Kevin Carpenter, the City of Minneapolis' current financial officer, argues that borrowing costs will not be affected and says Moody's new methodology is overly simplistic. He cites a trend in financial growth, with a growing tax base from construction projects, and payments of over $550 million in debt from the city's $1.3 billion shortfall seven or eight years ago.
"We just think it's an overreaction of a long term risk to the city. We take our pension obligations very seriously," said Carpenter. "This action won't affect our borrowing costs, we still have AAA ratings from two other agencies and I think this will be negligible if any on our borrowing costs."

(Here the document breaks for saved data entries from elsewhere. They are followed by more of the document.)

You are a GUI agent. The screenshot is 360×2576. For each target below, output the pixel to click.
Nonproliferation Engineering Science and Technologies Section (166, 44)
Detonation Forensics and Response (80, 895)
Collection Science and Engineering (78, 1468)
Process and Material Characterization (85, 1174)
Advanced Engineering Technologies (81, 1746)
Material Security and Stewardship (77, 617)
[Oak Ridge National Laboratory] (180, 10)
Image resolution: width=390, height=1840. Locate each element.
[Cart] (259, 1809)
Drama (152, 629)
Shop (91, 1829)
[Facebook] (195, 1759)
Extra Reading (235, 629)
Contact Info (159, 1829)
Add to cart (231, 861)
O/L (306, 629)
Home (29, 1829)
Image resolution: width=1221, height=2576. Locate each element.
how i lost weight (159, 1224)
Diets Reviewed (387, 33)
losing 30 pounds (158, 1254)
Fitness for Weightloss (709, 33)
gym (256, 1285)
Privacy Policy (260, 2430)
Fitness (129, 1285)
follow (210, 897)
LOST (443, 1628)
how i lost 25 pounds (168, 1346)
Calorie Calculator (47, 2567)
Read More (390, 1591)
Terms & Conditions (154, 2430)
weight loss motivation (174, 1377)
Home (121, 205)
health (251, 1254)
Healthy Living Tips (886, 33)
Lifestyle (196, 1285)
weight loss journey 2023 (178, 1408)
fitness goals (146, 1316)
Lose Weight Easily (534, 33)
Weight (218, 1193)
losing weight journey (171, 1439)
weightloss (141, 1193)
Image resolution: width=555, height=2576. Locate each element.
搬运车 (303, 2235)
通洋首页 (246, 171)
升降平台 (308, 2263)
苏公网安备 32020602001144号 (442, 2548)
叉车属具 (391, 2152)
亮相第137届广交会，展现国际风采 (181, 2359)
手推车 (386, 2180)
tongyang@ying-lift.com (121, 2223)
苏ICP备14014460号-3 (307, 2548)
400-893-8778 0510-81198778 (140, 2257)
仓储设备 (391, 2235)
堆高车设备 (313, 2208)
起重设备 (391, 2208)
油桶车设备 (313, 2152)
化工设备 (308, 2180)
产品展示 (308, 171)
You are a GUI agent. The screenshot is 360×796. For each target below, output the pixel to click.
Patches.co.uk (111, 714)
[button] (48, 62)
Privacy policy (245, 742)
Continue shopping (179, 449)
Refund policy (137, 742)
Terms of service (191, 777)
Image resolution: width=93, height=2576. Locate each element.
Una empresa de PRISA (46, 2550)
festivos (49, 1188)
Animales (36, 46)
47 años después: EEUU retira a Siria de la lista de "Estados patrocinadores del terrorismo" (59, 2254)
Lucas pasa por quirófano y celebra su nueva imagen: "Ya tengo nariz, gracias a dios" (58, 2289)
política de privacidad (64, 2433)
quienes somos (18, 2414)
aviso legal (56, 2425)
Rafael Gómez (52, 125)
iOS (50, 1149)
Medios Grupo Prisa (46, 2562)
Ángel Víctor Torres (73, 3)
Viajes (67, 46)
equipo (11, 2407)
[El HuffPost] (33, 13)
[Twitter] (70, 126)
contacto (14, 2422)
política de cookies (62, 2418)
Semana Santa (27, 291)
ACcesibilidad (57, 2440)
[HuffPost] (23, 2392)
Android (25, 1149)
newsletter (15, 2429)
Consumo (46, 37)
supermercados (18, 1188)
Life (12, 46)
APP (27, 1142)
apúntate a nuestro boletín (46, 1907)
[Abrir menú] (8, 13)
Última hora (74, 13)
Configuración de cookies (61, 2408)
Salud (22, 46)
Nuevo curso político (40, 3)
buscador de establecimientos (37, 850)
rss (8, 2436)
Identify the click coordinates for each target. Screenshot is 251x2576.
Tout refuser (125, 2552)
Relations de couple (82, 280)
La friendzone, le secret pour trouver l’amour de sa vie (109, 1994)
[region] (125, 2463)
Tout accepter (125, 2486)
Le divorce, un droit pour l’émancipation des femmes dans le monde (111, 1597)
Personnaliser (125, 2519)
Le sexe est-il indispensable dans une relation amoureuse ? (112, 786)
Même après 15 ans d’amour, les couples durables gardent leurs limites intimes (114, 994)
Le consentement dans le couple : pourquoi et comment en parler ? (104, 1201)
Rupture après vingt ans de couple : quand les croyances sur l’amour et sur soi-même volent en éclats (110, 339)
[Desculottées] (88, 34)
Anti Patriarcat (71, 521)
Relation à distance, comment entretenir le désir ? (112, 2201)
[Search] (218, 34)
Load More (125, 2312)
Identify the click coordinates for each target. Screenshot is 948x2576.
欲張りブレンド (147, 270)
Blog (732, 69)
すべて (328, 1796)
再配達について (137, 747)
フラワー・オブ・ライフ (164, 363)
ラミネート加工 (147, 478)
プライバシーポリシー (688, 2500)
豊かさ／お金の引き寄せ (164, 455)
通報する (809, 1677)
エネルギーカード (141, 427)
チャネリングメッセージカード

Carpenter says Moody's put the city of Minneapolis on a credit watch, along with 29 other cities back in April, when examining new pension criteria. In an email statement, he told city employees that despite Moody's rating, the city's financial future is bright.
"While we think that the action by Moody's is an overreaction to one element of the City's financial portfolio, you should remember that Minneapolis remains among the top-rated cities and local districts in the country....because Minneapolis retains the highest possible credit ratings from the other two rating agencies, Fitch and Standard and Poor's, we do not anticipate that this one-notch adjustment from Moody's will have any material financial impact on the city's fiscal health moving forward," Carpenter wrote.
"It's a small negative for the city of Minneapolis but in the grand scheme of things, it's not that big of a deal," said Kiedrowski.
The city did earn a "stable" outlook based on expectations of a strengthening tax base and other considerations.
Tuesday, Moody's upgraded its outlook on Minnesota's financial status from "negative" to "stable." The state of Minnesota also currently has the Aa1 rating as well.